Collared elephant Fitz photographed by MEP rangers in the Nyakweri Forest in January.
This month MEP’s Research Department welcomed David Kimanzi. David is a GIS specialist and will be working with Wilson Sairowua and Dr. Jake Wall closely to collect new spatial layers, manage MEP’s EarthRanger platform, monitor all collared elephants, and produce cartographic and analytical outputs from our growing conservation datasets. MEP’s three field assistants mapping fences, roads and landcover ground-truthing points recorded 233 km of fences and 245 LCC points in January.

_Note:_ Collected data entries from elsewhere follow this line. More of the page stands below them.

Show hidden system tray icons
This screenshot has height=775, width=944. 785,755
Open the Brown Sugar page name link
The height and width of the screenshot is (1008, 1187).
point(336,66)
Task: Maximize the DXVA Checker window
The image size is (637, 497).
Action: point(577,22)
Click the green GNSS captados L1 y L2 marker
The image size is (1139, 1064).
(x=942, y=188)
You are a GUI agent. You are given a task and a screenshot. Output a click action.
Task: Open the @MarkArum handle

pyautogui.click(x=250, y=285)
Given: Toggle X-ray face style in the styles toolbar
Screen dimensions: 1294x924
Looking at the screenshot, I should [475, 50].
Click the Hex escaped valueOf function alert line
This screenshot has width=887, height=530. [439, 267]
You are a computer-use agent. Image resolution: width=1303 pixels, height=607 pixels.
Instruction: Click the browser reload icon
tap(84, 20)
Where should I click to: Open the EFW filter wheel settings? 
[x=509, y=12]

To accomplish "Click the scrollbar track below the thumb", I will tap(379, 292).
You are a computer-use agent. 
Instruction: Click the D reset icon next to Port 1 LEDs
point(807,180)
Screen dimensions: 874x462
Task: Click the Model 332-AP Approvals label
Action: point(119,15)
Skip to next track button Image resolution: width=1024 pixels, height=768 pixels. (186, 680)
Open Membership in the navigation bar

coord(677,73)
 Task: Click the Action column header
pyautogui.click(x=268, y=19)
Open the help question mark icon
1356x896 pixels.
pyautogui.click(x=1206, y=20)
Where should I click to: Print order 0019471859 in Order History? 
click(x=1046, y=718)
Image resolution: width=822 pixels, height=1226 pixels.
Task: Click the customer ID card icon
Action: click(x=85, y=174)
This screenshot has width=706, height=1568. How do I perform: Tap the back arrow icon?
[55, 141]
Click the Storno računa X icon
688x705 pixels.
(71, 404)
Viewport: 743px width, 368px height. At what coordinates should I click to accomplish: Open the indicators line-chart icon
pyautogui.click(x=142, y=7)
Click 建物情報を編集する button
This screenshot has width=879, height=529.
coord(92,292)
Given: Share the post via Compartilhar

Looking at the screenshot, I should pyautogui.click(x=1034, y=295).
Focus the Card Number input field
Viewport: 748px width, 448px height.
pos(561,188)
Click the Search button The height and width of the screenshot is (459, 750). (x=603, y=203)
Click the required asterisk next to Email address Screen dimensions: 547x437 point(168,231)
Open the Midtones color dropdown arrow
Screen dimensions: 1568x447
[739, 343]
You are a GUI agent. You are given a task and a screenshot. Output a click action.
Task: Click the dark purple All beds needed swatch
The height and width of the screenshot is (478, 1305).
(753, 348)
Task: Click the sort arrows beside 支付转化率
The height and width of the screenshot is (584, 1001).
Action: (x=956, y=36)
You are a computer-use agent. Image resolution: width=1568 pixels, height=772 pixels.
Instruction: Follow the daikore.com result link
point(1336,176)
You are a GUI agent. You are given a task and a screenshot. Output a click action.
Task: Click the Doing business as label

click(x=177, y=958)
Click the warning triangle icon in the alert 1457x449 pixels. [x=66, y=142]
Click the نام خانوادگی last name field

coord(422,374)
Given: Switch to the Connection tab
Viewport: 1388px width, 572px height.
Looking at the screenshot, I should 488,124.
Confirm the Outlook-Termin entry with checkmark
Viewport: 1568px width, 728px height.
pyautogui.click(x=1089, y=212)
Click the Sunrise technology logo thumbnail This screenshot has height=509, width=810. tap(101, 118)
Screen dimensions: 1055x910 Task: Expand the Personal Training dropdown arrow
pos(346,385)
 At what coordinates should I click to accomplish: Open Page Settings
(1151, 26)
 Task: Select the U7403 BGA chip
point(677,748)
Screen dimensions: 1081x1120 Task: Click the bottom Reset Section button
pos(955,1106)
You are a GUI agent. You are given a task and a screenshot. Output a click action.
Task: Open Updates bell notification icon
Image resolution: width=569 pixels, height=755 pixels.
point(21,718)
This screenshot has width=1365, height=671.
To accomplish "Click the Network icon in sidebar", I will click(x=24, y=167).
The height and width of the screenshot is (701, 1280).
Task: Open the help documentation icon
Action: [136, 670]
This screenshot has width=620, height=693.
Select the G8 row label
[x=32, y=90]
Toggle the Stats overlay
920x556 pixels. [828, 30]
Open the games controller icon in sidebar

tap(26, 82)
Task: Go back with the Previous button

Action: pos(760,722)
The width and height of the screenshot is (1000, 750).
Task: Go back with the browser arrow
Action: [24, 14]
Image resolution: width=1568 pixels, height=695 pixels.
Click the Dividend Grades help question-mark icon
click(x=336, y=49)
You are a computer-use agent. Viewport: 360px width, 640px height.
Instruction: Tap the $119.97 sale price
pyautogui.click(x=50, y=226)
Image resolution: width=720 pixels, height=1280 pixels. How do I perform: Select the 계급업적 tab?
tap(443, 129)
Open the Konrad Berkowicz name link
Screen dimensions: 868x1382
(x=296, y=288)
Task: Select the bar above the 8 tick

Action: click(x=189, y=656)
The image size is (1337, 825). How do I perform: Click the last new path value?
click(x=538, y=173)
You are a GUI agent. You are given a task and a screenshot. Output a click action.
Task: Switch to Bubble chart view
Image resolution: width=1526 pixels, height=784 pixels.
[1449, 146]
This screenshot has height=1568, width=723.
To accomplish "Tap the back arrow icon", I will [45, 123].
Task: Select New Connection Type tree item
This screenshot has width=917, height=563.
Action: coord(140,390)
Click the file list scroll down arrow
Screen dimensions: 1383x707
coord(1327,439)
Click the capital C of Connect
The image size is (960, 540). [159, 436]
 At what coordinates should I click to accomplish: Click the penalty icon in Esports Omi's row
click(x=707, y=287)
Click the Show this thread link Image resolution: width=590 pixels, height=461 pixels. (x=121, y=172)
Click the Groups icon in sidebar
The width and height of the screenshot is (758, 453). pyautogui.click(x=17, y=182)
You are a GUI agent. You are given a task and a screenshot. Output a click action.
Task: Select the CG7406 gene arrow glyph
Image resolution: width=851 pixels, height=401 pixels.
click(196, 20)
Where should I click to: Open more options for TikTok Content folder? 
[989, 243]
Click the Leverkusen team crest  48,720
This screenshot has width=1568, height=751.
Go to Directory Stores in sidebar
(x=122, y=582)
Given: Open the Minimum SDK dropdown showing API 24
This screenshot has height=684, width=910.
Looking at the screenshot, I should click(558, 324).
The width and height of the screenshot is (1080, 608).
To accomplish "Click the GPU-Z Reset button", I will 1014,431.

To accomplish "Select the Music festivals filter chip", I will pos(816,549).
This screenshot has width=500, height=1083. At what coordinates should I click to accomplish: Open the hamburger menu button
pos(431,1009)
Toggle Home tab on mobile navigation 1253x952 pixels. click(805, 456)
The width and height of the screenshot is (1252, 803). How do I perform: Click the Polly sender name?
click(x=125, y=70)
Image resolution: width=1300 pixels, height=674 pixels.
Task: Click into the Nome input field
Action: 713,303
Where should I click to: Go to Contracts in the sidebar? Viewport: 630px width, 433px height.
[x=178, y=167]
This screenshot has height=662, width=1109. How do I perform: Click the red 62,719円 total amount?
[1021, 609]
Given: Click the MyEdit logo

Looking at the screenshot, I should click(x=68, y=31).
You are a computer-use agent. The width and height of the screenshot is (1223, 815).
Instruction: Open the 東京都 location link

In January, there were amazing first entries in the 2021 Greatest Maasai Mara photo competition. Thank you to Guillaume Niger, Oliver Zeid, Vikram Ghanekar, Yarin Klein, Roisin Allen, Andrew Liu, Thorsten Hanewald, Julie Lovens, Ivan Glaser, William Fortescue, Eric Janus, Edouard Wenseleers, Sushil Chauhan, Adam Zdebel, Sean McDermott, Charlotte Rhodes, Karin Bishop, Rizwan Jiwa, Clair Nicol and Manoj Shah for designating MEP as your beneficiary.
A January entry in the GMM competition by Roisin Allen.